Because dyslexia is inextricably linked to reading and writing, and if we know a little about the history of language and the written word, it can help us trace the way language works. It can help us make logical links between sounds, letters, words and sentences across time and place.

Many languages have died off and some have evolved but writing remains consistent in its purpose: to represent speech and to shape our thinking.[3] Writing represents the intricacies of the diverse human race and has a huge role to play in the way we ‘read’ and experience the world – an extension of what we saw in those original Sumerian pictographs. Today, whether you can read and write easily or not has implications for how your own world is shaped. 

Having said that, it’s also only really been in the last few hundred years that written texts in English have been available to everyone. In Australia, school wasn’t even compulsory until the mid to late 1800s, with Tasmania the first to introduce compulsory schooling for kids aged 7-12 in 1868! This means that our spongey little word processors (otherwise known as our brains), are playing catch up on a system of writing that is relatively new in terms of its availability. It also means that until a wide range of people started to read and write, learning differences like dyslexia would not have been recognised. In terms of the long stretch of human history, emerging understandings of dyslexia only really coincided with the introduction of compulsory schooling during the Industrial Revolution.

A Dyslexia Timeline – Some of the Main Events

1877 – German neurologist Adolph Kussmaul first came up with the term ‘word-blindedness’ after recognising the difficulties of otherwise very capable children when trying to read.

1887 – German ophthalmologist Rudolf Berlin went on to coin the term ‘dyslexia’ after observing that not all issues with reading were associated with vision issues.

1890s – early 1900s – British journals show that observers like Glaswegian James Hinshelwood recognised developmental dyslexia as existing in bright learners who struggled to read.[4]

1925 – Neuropsychiatrist and pathologist Samuel Orton along with educator and psychologist Anna Gillingham and teacher Bessie Stillman (poor Bessie, she often gets forgotten), worked to bring together, “neuroscientific information and principles of remediation,” and “compiled and published instructional materials.”[5]  Thanks to their work, we now have the Orton-Gillingham method which emphasises visual, auditory and kinaesthetic learning as a way to cumulatively strengthen neural pathways for reading and writing.

Since then, scientists have discovered much more about the functional systems in the brain that need support to understand language, reading and writing. Dr Sally Shaywitz explains dyslexia as a complex difference, “with its roots in the very basic brain systems that allow students to understand and express language.” She, among others, advocates for the need to provide dyslexic learners with accommodations and interventions that involve systematic, cumulative and explicit instruction.
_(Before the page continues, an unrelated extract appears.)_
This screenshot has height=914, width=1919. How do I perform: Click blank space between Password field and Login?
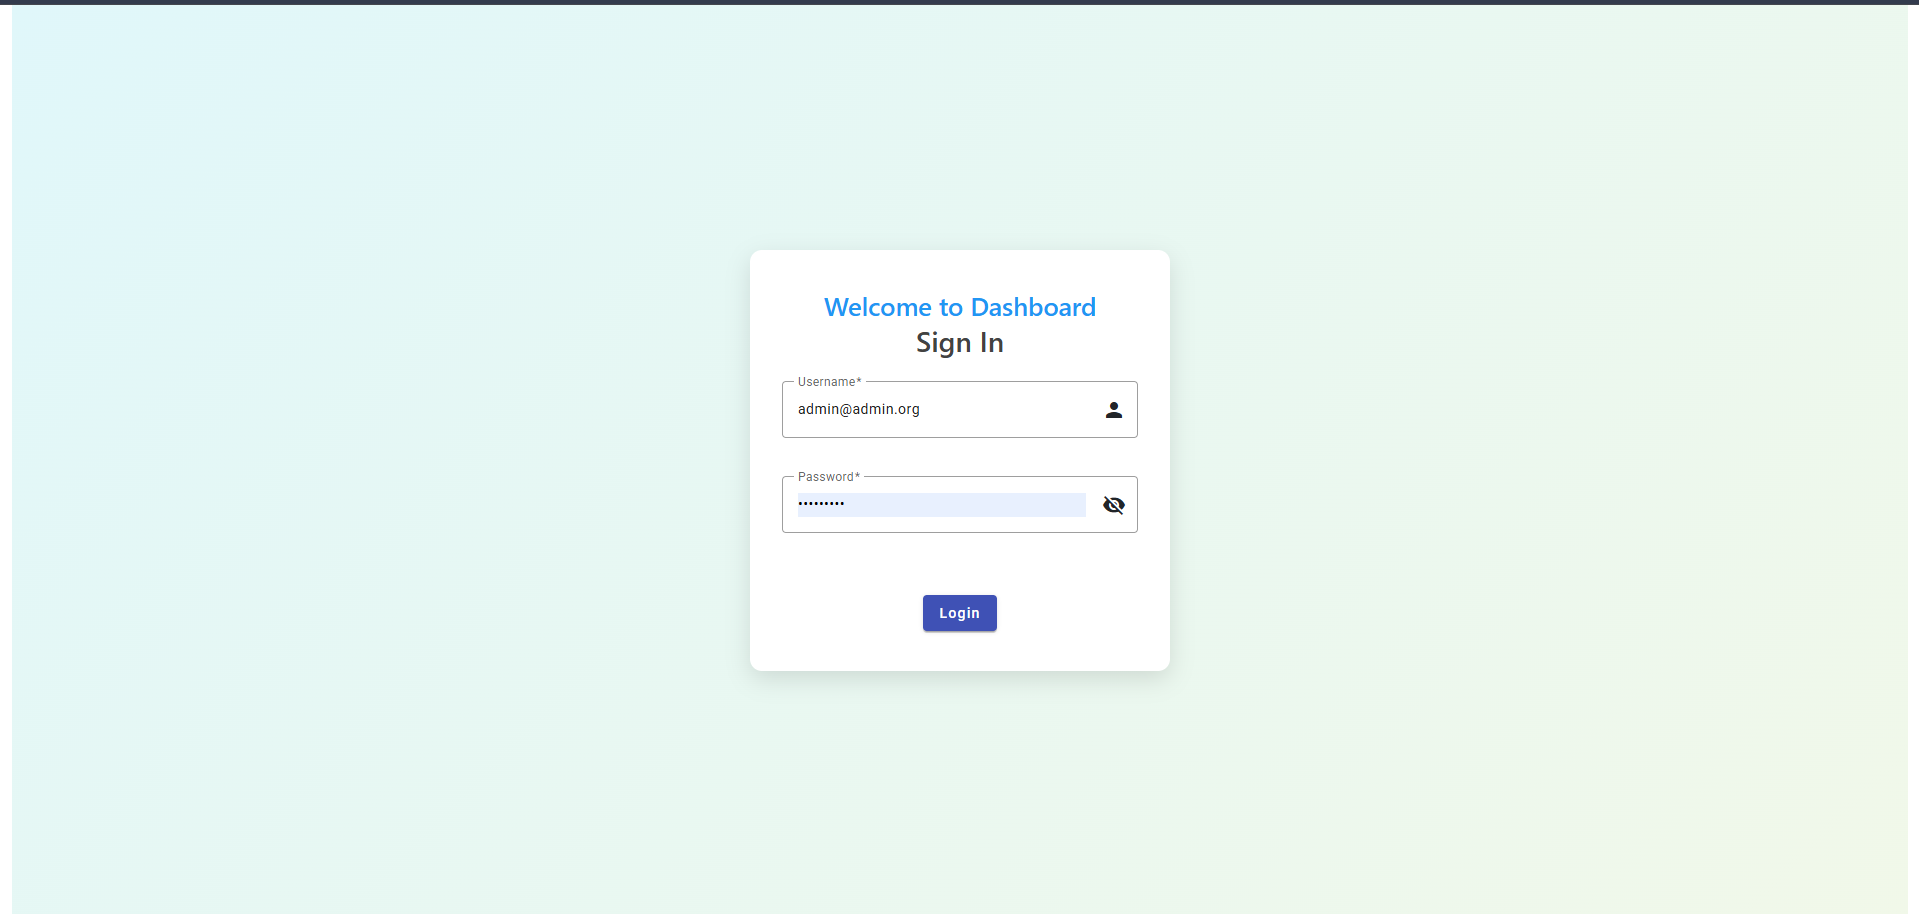(x=959, y=563)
Today, we also understand much more about how dyslexia affects people in different ways. Some people see dyslexia as their ‘gift’ and the creative or problem-solving talents that can accompany dyslexia are, rightfully, a matter of pride. There are many famous and highly successful dyslexics, including Albert Einstein, Richard Branson, Pablo Picasso, Keira Knightley and Jackie French, to name but a few. For others, however, dyslexia brings with it many struggles. For some, it is not a much-loved ‘gift’ and is instead seen as a never-ending hurdle to overcome. Everyone’s journey is different.

The International Dyslexia Association points to “perhaps as many as 15-20% of the population as a whole,” as having some symptoms of dyslexia. That means that no matter what your journey with dyslexia looks like, one thing is certain: you are never alone.


[1] ‘The Invention of Cuneiform: Writing in Sumer’ (2003). Jean Jacques Galssner, Donald M Herron. JHU Press. 

[2] ‘A Brief History of English’, by Suzanne Kemmer (obtained through William Van Cleave).

[3] ‘How Writing Represents Speech’ (1993). David R. Olsen.

[4] ‘Overcoming Dyslexia’ (2020). Sally Shaywitz, M.D.